USB mouse driver problems can be difficult to pin down and resolve. USB mouse drivers should simply work… and when they don’t, they really don’t seem to want to start working again. I will attempt to guide you through resolving this stubborn issue.
But if at the end of this article you’re still having problems, I’ll point you to a solution that will work every time.
Before you do anything else, turn your computer off completely. Let it stay off for about a minute, then turn it back on. I know you may be rolling your eyes at this first step, but I can tell you that years of Help Desk work proved that this fixed more problems than any other fix out there.
Now some real work. You need to uninstall and then reinstall your USB mouse drivers.
To do this, right-click on “My Computer” in Windows XP or earlier or “Computer” on Windows Vista or Windows 7. In Windows XP or earlier, select Properties from the drop down menu then in the window that opens select the Device Manager tab. In Windows Vista or Windows 7, select Properties then select Device Manager from the menu on the left side of the screen.
Within the Device Manager select Mouse or other pointing device. By selecting, I mean expand the little plus. Then right click the existing drivers there and select uninstall. Confirm any prompts.
Then reboot. When Windows restarts, the hardware wizard will launch and try to reinstall a USB mouse driver. Let it do its thing this time. Hopefully this will resolve the issue.
If it doesn’t yet work, then do everything I just described again and reboot again. But this time, instead of letting the Wizard select and install your driver for you, click the button to locate the driver manually. After you click this button, navigate to the C:WindowsINF folder. Once this folder is selected, click OK.
If this still doesn’t fix the issue, the proper INF file may not be in your INF folder or the file may be corrupted. The best way to resolve this at this point is to find another computer with the exact same Operating System.
On that computer, navigate to C:WindowsINF and copy all the contents of that directory or folder. Place those on disk or USB drive and transfer them to your computer.

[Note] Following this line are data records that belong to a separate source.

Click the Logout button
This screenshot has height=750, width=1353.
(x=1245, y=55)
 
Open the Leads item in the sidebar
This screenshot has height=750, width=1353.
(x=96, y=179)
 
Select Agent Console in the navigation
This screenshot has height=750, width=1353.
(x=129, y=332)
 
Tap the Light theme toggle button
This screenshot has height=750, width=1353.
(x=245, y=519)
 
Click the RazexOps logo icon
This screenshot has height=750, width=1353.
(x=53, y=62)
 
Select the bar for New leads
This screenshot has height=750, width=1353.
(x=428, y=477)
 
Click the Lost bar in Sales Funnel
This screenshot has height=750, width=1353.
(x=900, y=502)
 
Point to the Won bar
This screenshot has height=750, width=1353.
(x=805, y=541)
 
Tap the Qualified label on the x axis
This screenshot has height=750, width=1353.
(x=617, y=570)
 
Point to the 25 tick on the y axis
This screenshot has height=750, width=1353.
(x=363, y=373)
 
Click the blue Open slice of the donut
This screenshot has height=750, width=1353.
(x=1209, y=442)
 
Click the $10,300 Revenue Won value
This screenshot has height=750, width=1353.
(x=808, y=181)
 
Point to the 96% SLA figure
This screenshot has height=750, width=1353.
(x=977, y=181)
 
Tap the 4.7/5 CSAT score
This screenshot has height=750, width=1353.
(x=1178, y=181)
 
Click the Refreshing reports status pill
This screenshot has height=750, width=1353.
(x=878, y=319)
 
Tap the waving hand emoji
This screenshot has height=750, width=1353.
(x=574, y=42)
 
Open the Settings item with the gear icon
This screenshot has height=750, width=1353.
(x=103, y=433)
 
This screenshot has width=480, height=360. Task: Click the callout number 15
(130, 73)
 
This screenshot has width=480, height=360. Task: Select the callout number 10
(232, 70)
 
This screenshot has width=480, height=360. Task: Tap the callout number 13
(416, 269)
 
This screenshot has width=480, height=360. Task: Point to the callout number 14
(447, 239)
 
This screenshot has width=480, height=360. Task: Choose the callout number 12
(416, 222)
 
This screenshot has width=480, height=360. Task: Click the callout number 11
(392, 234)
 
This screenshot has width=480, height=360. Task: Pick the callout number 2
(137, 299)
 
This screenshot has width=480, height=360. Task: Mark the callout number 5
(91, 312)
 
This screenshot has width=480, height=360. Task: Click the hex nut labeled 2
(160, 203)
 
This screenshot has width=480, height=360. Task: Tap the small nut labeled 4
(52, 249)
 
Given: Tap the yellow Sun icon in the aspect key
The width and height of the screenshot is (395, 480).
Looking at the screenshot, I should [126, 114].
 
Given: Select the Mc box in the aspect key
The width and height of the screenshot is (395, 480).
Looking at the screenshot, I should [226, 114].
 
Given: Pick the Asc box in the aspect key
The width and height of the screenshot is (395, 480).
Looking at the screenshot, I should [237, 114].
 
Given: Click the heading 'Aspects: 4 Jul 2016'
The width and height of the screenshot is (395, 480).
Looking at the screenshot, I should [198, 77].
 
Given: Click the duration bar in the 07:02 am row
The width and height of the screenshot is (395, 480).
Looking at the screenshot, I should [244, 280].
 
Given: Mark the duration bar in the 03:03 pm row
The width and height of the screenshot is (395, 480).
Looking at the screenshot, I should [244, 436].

On your computer, first create a backup of the INF folder and create a Restore point. Then copy the contents from the other computer’s INF folder into yours, but do NOT let it overwrite most of your files. You may have to click “No” several times to prevent it from overwriting any files. The ONLY file you want to let it overwrite is any INF file with the word “mouse” in it.
Now repeat the steps I described before… uninstall your USB mouse drivers from the Device Manager and reboot.